Well hell's bell's we have the tech for that, too! Maybe Oculus or Vive aren't perfect, but people want that technology. Virtual worlds, where we can create whatever we wish. But better than that, if we can send humans to the stars, even just as code, they'll become the exotic humans everyone wanted with their own exotic earths, and we can make hundreds, maybe thousands of those ships for the price of one colony ship.
Then they can send us their information, and we can share with them. Might take a few hundred years in transmission, but way better than going for Wolf 359 or bust.
With this technology, and fusion, people from Earth could just become a space-faring race if they had to. Doesn't matter if resources run out here, the galaxy is full of them, and you can fuse them into whatever you need. All the while, people (or what's left of their physical bodies, live in a virtual world. They don't care where they are in the depths of space.

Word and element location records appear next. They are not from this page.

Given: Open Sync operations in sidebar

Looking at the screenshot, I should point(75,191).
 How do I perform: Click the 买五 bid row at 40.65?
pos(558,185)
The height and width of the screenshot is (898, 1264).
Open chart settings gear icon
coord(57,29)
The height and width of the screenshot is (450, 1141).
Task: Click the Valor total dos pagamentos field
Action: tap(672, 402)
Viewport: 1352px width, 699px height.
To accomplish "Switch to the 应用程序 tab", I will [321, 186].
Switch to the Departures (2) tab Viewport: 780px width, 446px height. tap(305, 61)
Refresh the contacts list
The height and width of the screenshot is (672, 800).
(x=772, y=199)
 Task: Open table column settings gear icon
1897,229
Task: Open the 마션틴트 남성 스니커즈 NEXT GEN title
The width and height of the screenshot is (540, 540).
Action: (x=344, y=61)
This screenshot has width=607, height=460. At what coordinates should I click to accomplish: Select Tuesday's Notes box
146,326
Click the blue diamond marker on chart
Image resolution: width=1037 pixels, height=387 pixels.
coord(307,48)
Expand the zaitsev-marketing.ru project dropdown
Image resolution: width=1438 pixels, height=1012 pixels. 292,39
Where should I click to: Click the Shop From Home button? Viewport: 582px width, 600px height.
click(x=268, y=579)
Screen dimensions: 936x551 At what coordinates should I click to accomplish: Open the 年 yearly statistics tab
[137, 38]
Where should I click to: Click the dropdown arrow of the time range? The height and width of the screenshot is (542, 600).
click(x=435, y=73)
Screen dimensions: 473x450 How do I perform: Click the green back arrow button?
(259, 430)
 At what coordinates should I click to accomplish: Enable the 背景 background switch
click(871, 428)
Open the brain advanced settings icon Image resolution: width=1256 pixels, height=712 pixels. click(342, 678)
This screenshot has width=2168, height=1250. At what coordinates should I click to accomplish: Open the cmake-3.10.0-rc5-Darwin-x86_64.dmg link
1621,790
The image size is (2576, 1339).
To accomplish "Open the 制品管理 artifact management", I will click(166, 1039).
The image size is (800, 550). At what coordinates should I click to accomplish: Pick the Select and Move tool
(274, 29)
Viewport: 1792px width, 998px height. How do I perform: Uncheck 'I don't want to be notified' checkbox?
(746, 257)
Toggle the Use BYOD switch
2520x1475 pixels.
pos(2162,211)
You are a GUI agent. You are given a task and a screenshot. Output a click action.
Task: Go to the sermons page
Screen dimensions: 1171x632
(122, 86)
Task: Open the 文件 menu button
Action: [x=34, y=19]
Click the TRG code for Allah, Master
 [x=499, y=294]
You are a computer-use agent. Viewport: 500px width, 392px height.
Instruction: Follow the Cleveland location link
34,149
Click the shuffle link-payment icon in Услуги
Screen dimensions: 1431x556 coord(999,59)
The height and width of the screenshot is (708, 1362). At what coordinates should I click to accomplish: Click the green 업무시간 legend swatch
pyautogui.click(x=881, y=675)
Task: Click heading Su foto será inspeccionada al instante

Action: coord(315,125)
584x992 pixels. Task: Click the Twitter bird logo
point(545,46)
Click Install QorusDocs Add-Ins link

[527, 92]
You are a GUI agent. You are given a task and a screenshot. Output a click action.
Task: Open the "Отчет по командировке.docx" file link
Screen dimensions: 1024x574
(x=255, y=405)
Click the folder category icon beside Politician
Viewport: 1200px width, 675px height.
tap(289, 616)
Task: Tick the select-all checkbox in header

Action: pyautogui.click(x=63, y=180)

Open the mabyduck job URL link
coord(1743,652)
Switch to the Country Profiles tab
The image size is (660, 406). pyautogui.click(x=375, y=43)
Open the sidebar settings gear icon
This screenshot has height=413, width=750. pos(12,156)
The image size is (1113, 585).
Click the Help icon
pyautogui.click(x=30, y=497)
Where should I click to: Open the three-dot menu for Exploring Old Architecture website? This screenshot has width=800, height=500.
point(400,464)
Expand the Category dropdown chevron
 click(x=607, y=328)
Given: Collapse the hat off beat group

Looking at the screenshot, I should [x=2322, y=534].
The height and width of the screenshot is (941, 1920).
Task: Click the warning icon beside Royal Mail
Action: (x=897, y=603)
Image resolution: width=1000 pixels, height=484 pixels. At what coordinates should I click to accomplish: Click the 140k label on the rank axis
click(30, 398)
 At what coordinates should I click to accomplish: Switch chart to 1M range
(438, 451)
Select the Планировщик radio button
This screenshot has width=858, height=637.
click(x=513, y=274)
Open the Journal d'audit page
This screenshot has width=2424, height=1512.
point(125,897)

Probably the best thing about this, though, is that you don't really have to worry about humans fighting each other for control of the galaxy. Because we would if we could, I have absolutely no doubt.
Maybe it's possible to design some sort of human that doesn't fight its own kind, I just don't see it happening, ever. To create such a thing would be to go against the nature of life itself. But with the vastness of the stars, who in the hell can attack anyone? What would they do? Build an invasion fleet that can travel 12 light-years to the self-contained human race that pissed them off somehow with such infrequent communication and construct a human race from scratch or rely on machines? Short war, that. Besides, absence makes the heart grow fonder. If you want people to love each other, seperate them for a while. Suddenly they've never seen anything so great as another human.
I've been thinking about this stuff since the first time someone told me that I would never go to the stars and I actually believed them. It was terribly disappointing at first. But as I found out more and more about the alternatives, I honestly think this might not just be what we're limited to, but that it's for the best.
Even at relatively low speeds and without friction, there are temperature gradients and such that will stress any construction.
Graphene is all over it for now. 200 times stronger than steel, virtually impossible to melt because it's made of carbon, and just one in a string of engineered carbon supermaterials.
With these, you could actually house a sustained fusion reaction, and fission is nothing. No lack of carbon in the universe for raw materials, and if we get sustainable fusion as I'm sure we will.......
Sometimes, the universe just works too perfectly for it to be an accident.